This repository provides 1) source code to reproduce the results presented in the paper (git tag v0.1.0) and 2) ongoing development of RXMesh.

Compilation

The code can be compiled on Ubuntu, Windows, and WSL providing that CUDA (>=11.1.0) is installed. To run the executable(s), an NVIDIA GPU should be installed on the machine.

Dependencies

  • OpenMesh to verify the applications against reference CPU implementation
  • RapidJson to report the results in JSON file(s)
  • GoogleTest for unit tests
  • spdlog for logging
  • glm for small vectors and matrices operations
  • Eigen for small vectors and matrices operations
  • Polyscope for visualization
  • cereal for serialization

All the dependencies are installed automatically! To compile the code:

> git clone https://github.com/owensgroup/RXMesh.git
> cd RXMesh
> mkdir build 
> cd build 
> cmake ../

Depending on the system, this will generate either a .sln project on Windows or a make file for a Linux system.

Organization

RXMesh is a CUDA/C++ header-only library. All unit tests are under the tests/ folder. This includes the unit test for some basic functionalities along with the unit test for the query operations. All applications are under the apps/ folder.

Programming Model

The goal of defining a programming model is to make it easy to write applications using RXMesh without getting into the nuances of the data structure. Applications written using RXMesh are composed of one or more of the high-level building blocks defined under Computation. To use these building blocks, the user would have to interact with data structures specific to RXMesh discussed under Structures. Finally, RXMesh integrates Polyscope as a mesh Viewer which the user can use to render their final results or for debugging purposes.

◆ Data ◆
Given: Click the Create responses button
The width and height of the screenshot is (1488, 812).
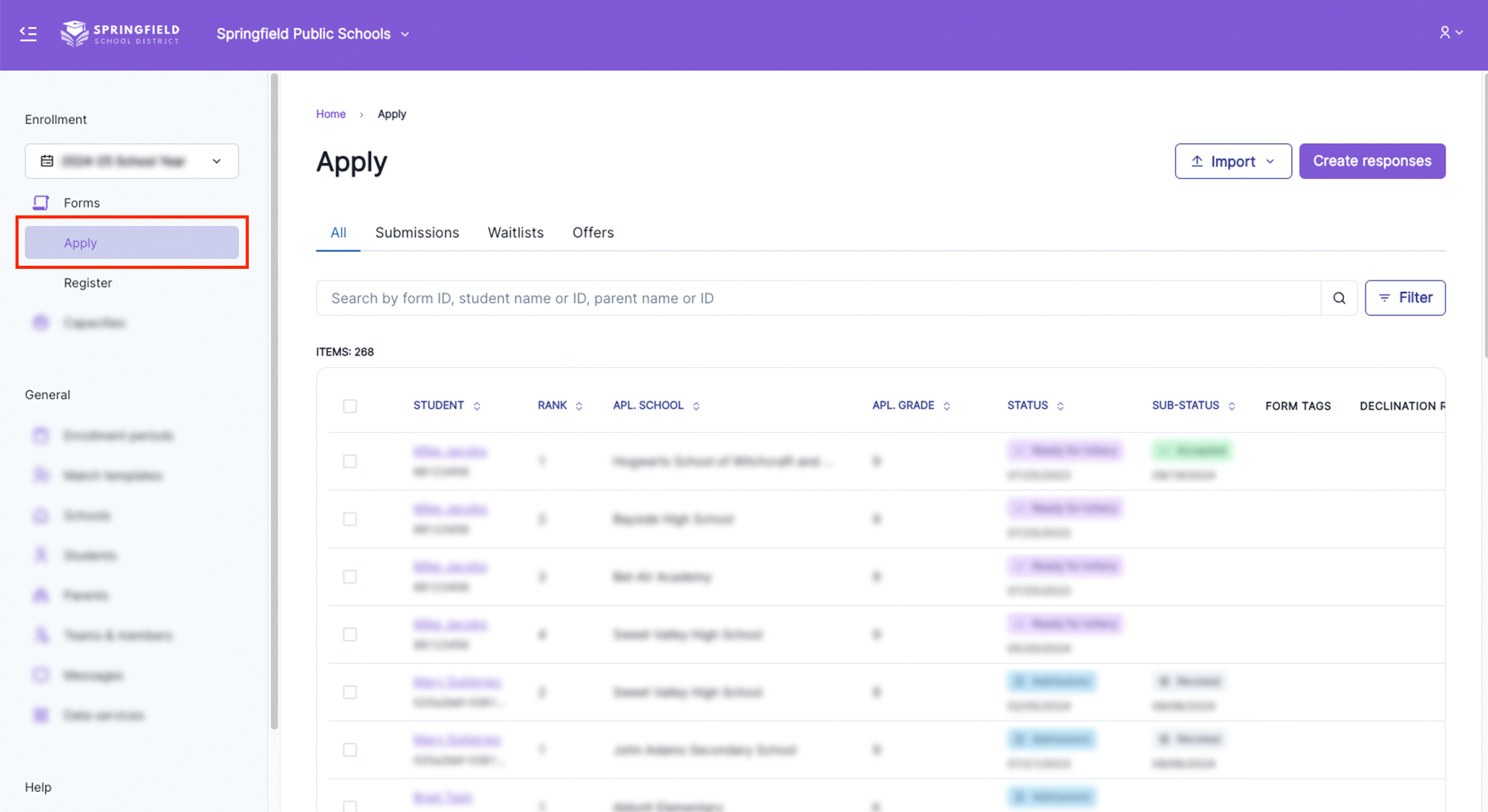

◆ What the task requires ◆
Set down, word for word, the passage of the RXMesh text starting with "This repository provides" and going on through "in JSON file(s)".

◆ Full response ◆
This repository provides 1) source code to reproduce the results presented in the paper (git tag v0.1.0) and 2) ongoing development of RXMesh.

Compilation

The code can be compiled on Ubuntu, Windows, and WSL providing that CUDA (>=11.1.0) is installed. To run the executable(s), an NVIDIA GPU should be installed on the machine.

Dependencies

  • OpenMesh to verify the applications against reference CPU implementation
  • RapidJson to report the results in JSON file(s)